Nonprofit organizations are formed with a charitable intent around a mission–a big problem or a great opportunity. There are 1.5 million nonprofit organizations in the United States. While they will receive almost $400 billion in donations this year, most of that is concentrated in a small percentage that have achieved scaled impact.

There are some good reasons for forming a nonprofit corporation (one that qualifies as tax exempt under IRS code section 501(c)3):

  • You are eligible for private and government grants (not typically available to for-profits).
  • Unlike a loan, if you receive a grant you don’t have to give the money back.
  • Donations are tax deductible for your donors.
  • If you make a profit, you don’t need to pay federal corporate income taxes and, in most instances, do not pay state corporate income, franchise, excise, use, and sales tax.
  • You may receive generally favorable treatment from educators skeptical of private enterprise.

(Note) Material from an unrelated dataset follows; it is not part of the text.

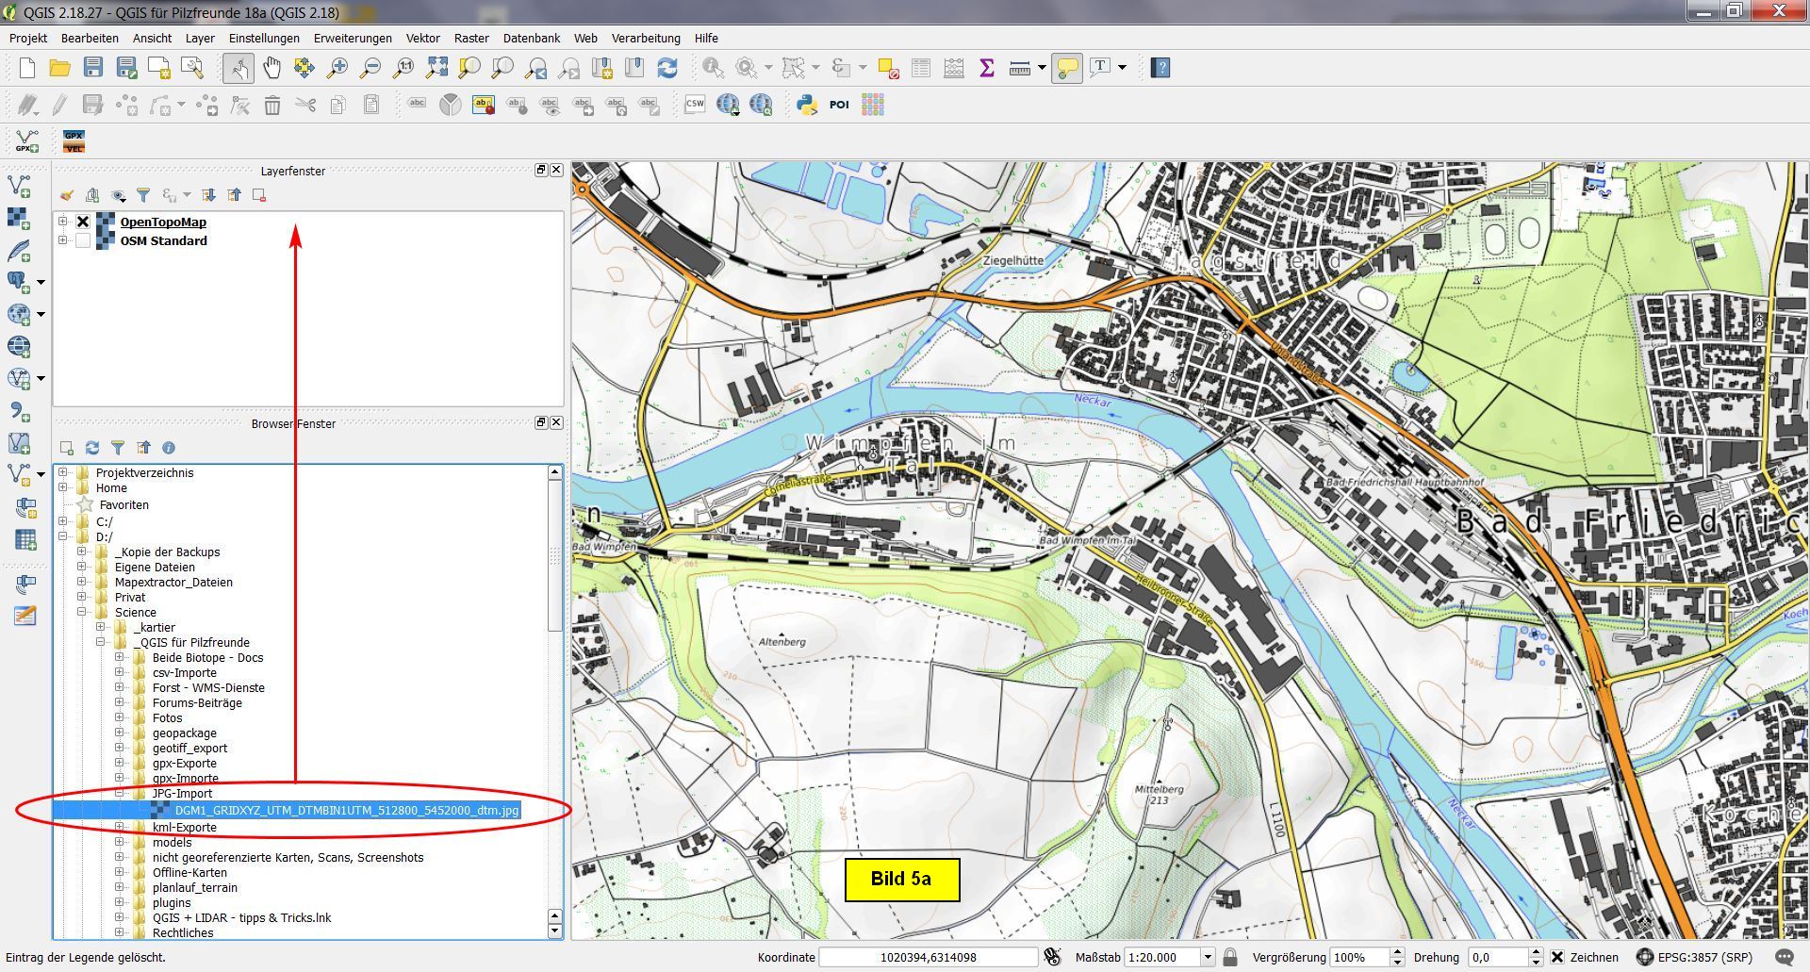
Task: Click the Save Project floppy icon
Action: (x=92, y=68)

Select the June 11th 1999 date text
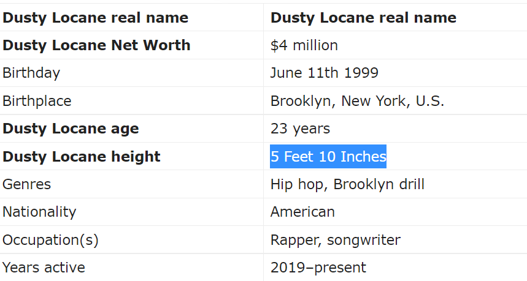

There are a couple downsides to forming a nonprofit corporation. The first is the loss of control. You need to put together a board of directors that become your boss–and they can fire you. You may be subjected to more scrutiny because your finances are open to public inspection. If your organization grows and becomes profitable you can’t sell it. Nonprofits may pay lower salaries and have less incentive compensation than for-profits that can make it a challenge attracting talent.

The final disadvantage, and the subject of this post, is the challenge of bringing a nonprofit to scale. For nonprofits, scale means more fundraising and more headaches but probably not a lot more remuneration–lots of hard work, more risk and not a lot more reward.

Despite inherent disadvantages of the nonprofit structure, there are big problems to solve and solutions that should be brought to scale. Based on two decades of work with over 400 nonprofits, following are 10 tips for expanding the impact.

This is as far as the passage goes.